When people have myocardial infarctions (heart attacks) the cardiomyocytes (heart muscle cells) can suffer hypoxia (lack of oxygen) and so apoptosis (the death of cells) can occur. The (very complicatedly named) effects can be mitigated through a process called angiogenesis. This is where new blood vessels are created rapidly in order to perforate some living tissue and in this case combat the hypoxia. Now when it comes to treating and intervening in patients with growing areas of dead cells (the infarct) in the heart, fitting a catheter is the most reliable cure. Cell based therapies or those that provide angiogenic assistance could be used to treat the growing risk of a heart attack but no clinical trials have proven them to be a success. It can be seen as worrying that in the last sixty years (the Nobel prize for cardiac catheters was awarded in 1956) there have been no more advancements or great innovations.
The main problem is that what cells and sections need to recover in an infarcted heart is still a mystery. The current target for various therapies is the interface between the liquid carrying (called perfused) and dry (non-perfused) sections of the heart. These work as described above by triggering enhanced vessel growth to increase oxygenation, reduce hypoxia and hopefully combat apoptosis. Unfortunately the physiological interaction between wet, dry and dead cells is not an easy thing to understand. Being able to specifically analyse which cells still have a chance of being saved is essential to developing an effective treatment for the developing heart attack.
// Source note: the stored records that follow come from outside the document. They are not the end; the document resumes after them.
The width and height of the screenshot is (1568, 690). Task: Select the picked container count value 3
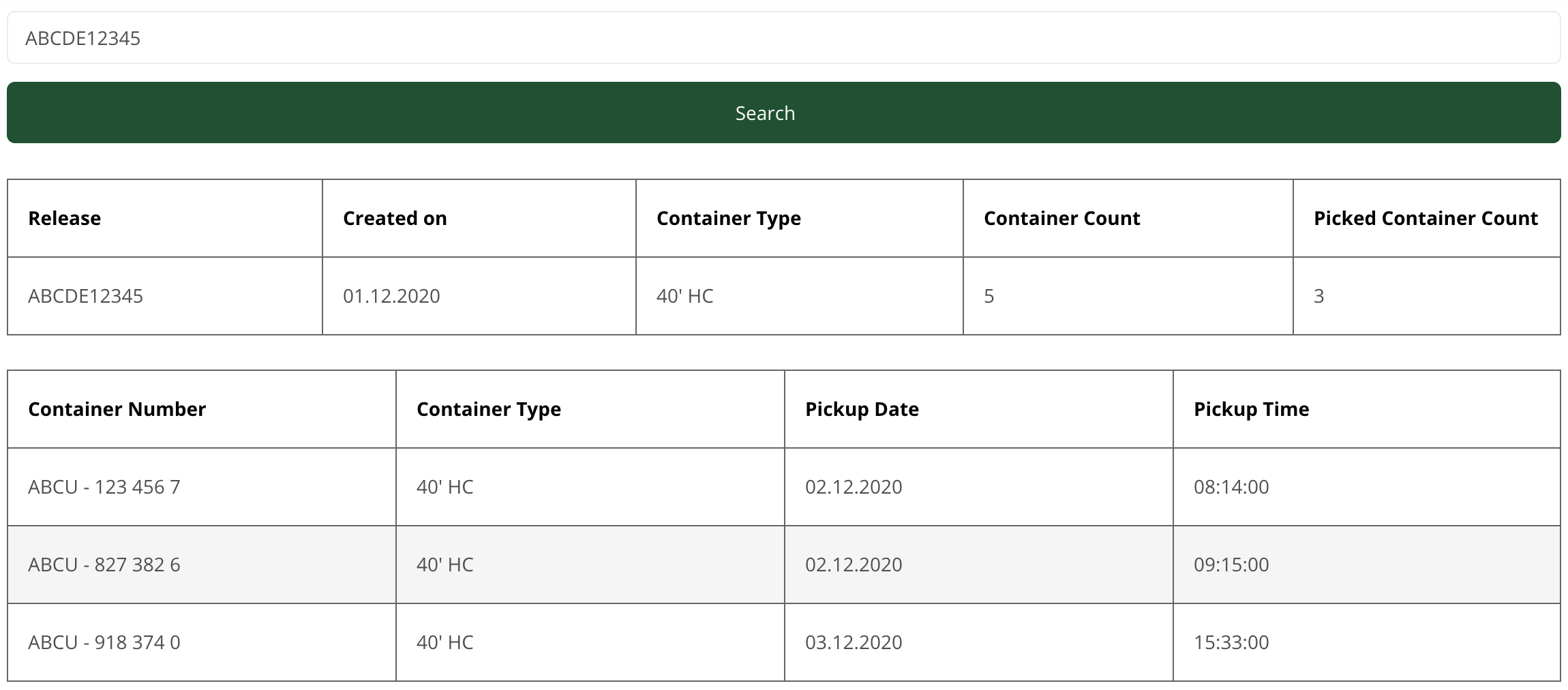[x=1426, y=296]
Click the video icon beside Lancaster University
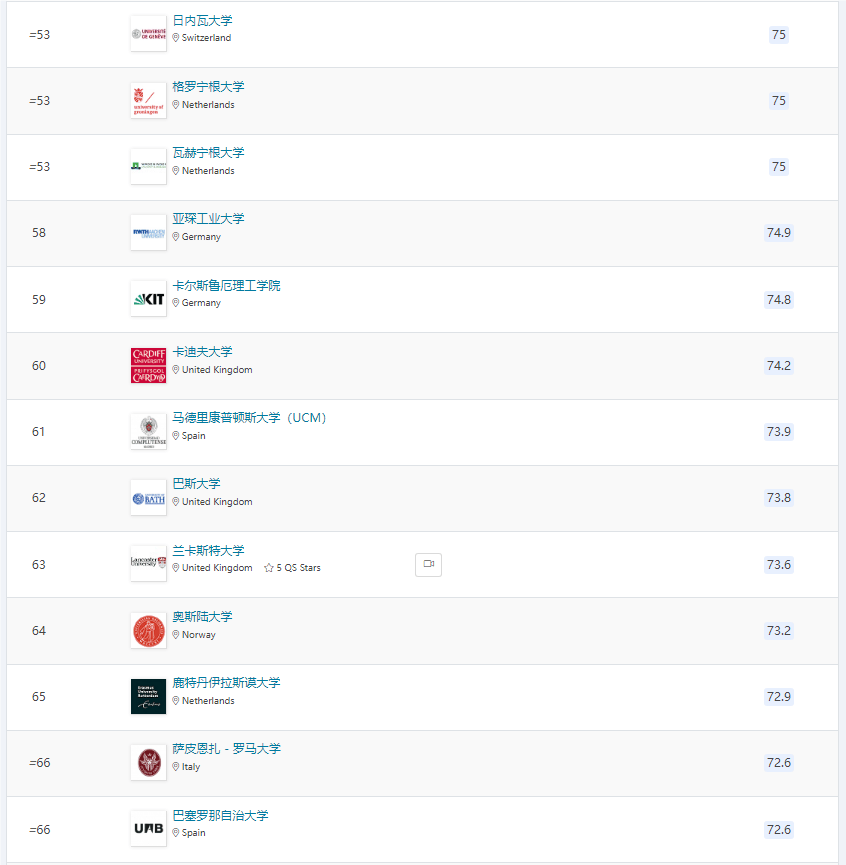Viewport: 846px width, 865px height. click(x=428, y=564)
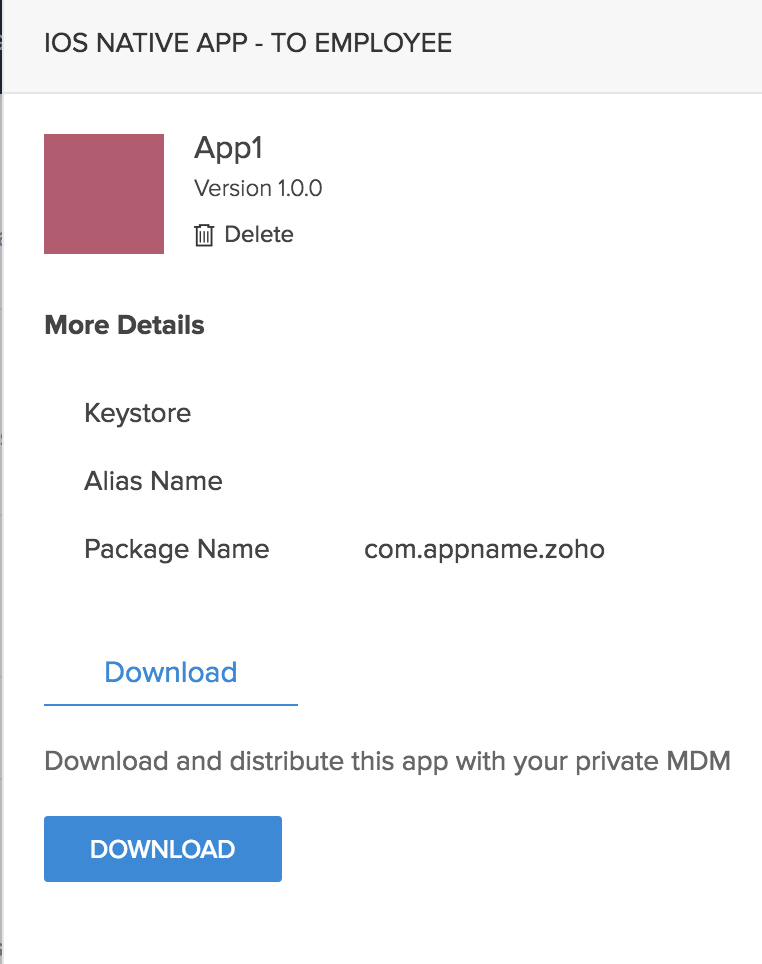762x964 pixels.
Task: Click the Version 1.0.0 text
Action: (258, 188)
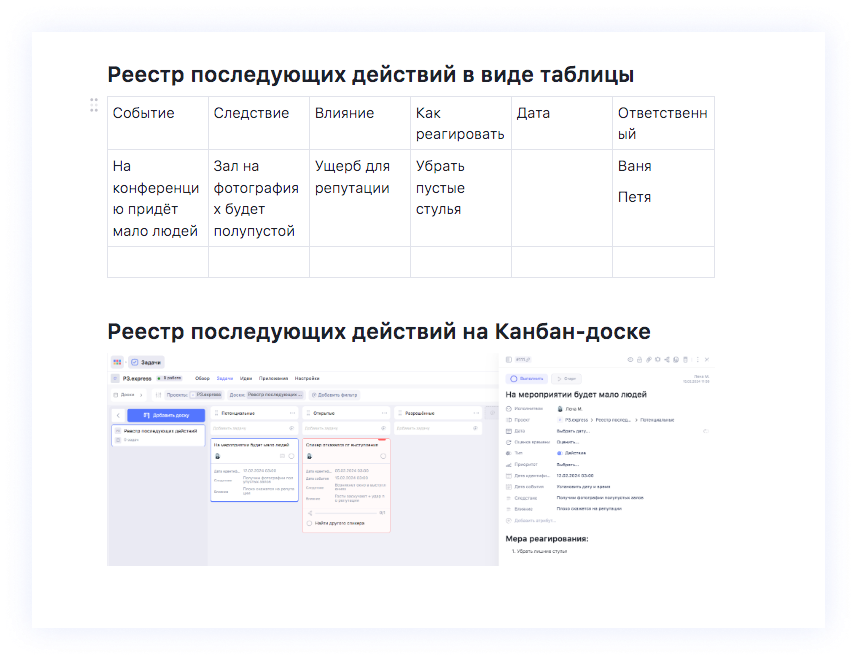
Task: Attach a file using the paperclip icon
Action: (648, 359)
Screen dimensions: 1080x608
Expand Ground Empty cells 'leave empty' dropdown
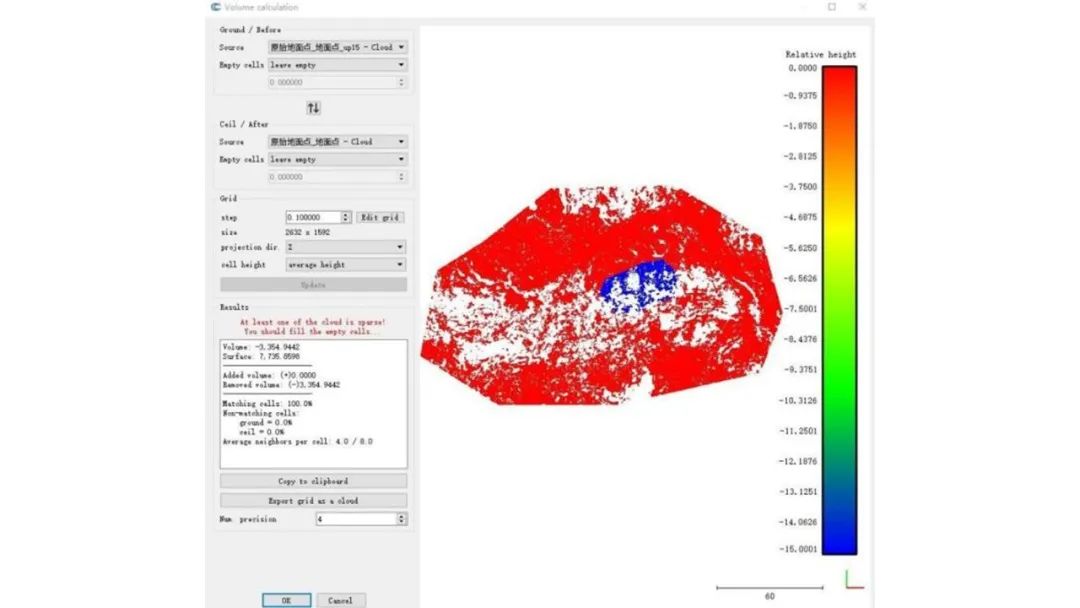coord(337,65)
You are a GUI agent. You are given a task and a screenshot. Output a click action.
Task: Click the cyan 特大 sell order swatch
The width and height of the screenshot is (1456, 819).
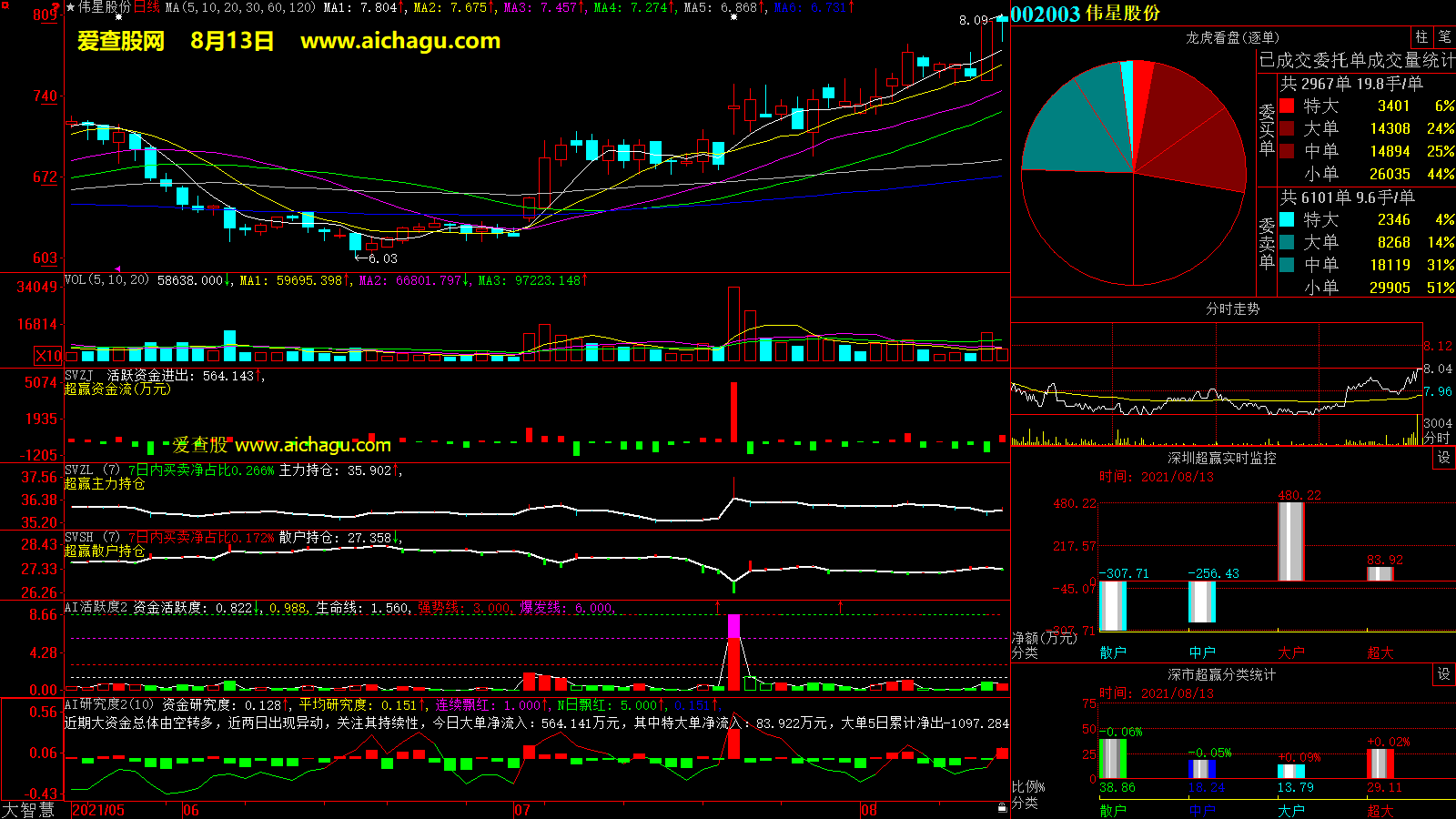pos(1287,219)
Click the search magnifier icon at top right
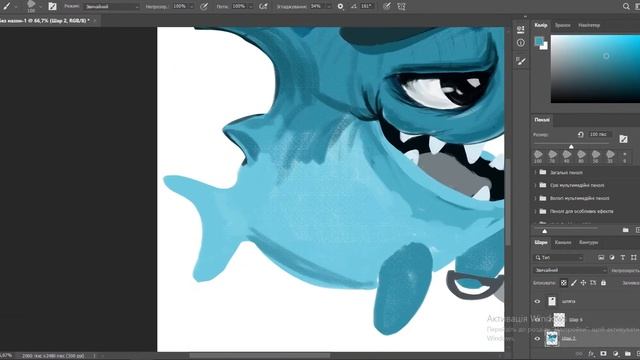Viewport: 640px width, 360px height. pos(626,7)
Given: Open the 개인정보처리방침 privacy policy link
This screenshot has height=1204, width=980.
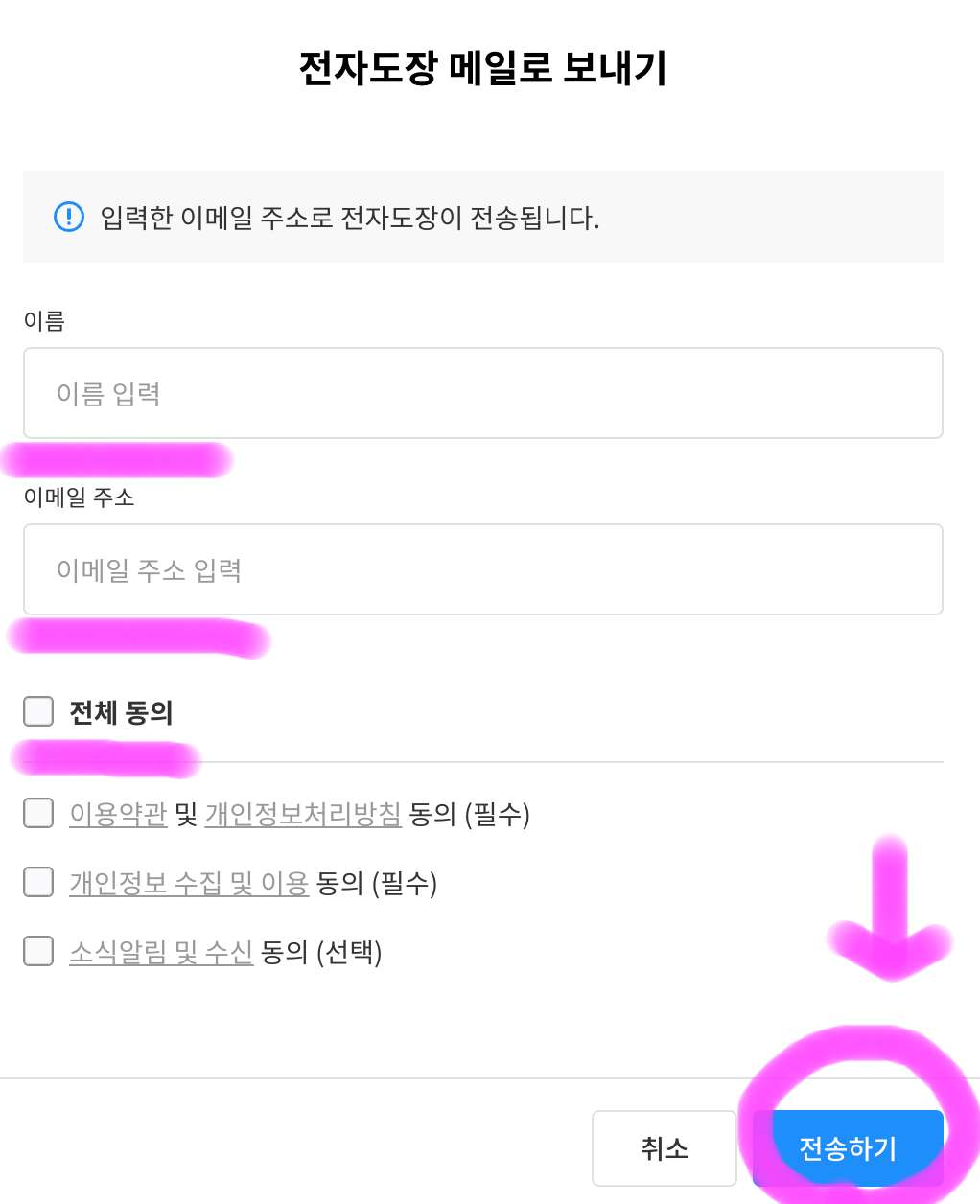Looking at the screenshot, I should (x=302, y=815).
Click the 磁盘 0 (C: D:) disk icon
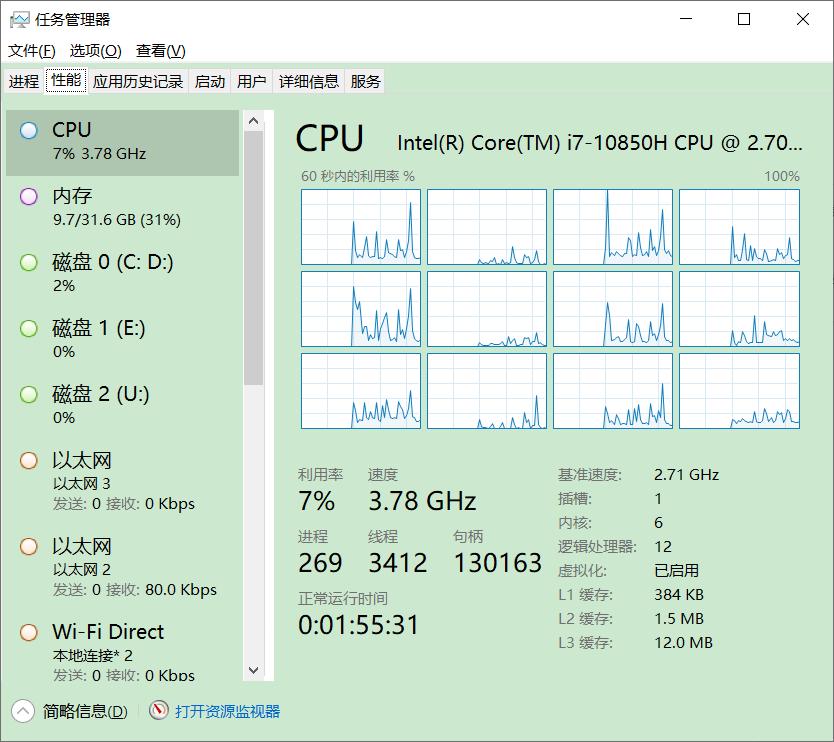Screen dimensions: 834x742 [29, 262]
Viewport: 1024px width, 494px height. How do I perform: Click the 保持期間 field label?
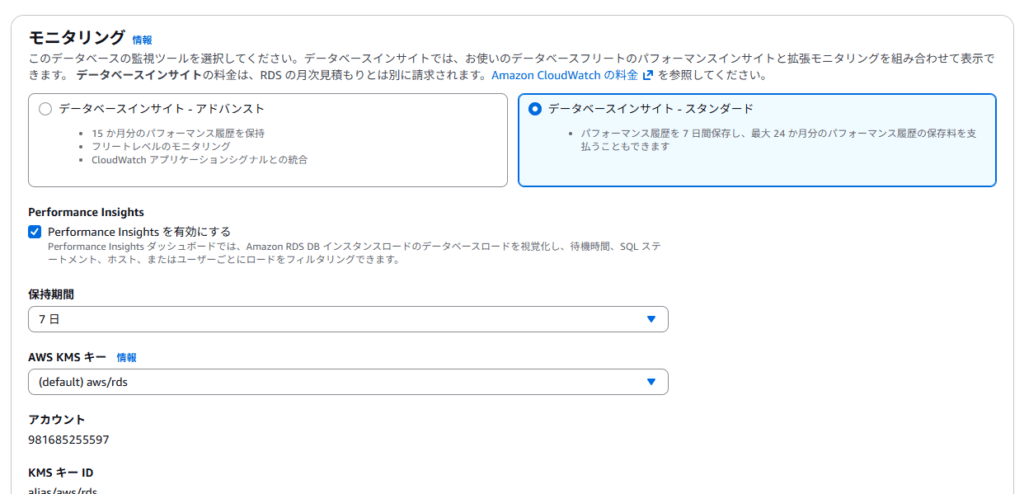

A highly detailed study has been performed on mouse hearts as well as a dissection of a patient who had suffered a lethal heart attack which confirmed the suggested idea that heart cells could survive inside the heart valves even if they had been engulfed by the dead and dying cells. Evidence was also found for the idea that a circulatory system, independent of the heart’s circulation, developed from the left ventricle due to angiogenesis.